## What needs to be done:
Lines before the one containing "Image resolution: width=800" are left out; copy that line and every later line through the end of the data exactly.

***** Data provided

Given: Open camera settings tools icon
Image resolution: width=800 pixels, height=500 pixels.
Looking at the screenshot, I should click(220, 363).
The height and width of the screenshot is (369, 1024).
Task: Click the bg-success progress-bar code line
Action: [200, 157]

**********

## Task answer:
Image resolution: width=800 pixels, height=500 pixels.
Looking at the screenshot, I should click(220, 363).
The height and width of the screenshot is (369, 1024).
Task: Click the bg-success progress-bar code line
Action: [200, 157]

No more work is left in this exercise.